Items from a dataset:
━━━━━━━━━━━━━━━━━━━━━━━━━━━━━━

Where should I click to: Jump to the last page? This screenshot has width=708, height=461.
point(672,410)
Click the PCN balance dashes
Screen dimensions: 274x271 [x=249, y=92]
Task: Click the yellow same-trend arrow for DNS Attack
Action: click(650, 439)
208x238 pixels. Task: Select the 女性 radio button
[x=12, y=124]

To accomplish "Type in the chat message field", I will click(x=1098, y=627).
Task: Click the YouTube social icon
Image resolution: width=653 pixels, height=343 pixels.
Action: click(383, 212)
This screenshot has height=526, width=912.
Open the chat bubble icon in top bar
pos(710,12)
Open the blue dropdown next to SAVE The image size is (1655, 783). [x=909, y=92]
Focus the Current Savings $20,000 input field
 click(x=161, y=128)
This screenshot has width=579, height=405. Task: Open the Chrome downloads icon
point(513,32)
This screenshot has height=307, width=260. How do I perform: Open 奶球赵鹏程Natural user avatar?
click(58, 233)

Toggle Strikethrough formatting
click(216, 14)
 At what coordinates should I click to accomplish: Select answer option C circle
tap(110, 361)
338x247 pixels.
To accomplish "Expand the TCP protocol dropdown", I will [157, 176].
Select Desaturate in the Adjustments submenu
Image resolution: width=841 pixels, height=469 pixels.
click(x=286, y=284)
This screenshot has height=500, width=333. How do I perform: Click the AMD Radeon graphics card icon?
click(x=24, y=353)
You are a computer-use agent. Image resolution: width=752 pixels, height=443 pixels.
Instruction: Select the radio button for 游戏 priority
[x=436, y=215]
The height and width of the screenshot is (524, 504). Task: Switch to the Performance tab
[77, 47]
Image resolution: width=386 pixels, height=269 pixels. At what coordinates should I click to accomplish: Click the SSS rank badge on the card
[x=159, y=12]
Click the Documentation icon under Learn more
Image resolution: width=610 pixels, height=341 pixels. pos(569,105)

━━━━━━━━━━━━━━━━━━━━━━━━━━━━━━

§ **Directive**
Convert the entries, from the line with "You are a computer-use" up to and including the last line of the entries, into a Markdown table with the columns Row and Line. Number each row and omit blank lines.

§ **Worked answer**
| Row | Line |
|---|---|
| 1 | You are a computer-use agent. Image resolution: width=752 pixels, height=443 pixels. |
| 2 | Instruction: Select the radio button for 游戏 priority |
| 3 | [x=436, y=215] |
| 4 | The height and width of the screenshot is (524, 504). Task: Switch to the Performance tab |
| 5 | [77, 47] |
| 6 | Image resolution: width=386 pixels, height=269 pixels. At what coordinates should I click to accomplish: Click the SSS rank badge on the card |
| 7 | [x=159, y=12] |
| 8 | Click the Documentation icon under Learn more |
| 9 | Image resolution: width=610 pixels, height=341 pixels. pos(569,105) |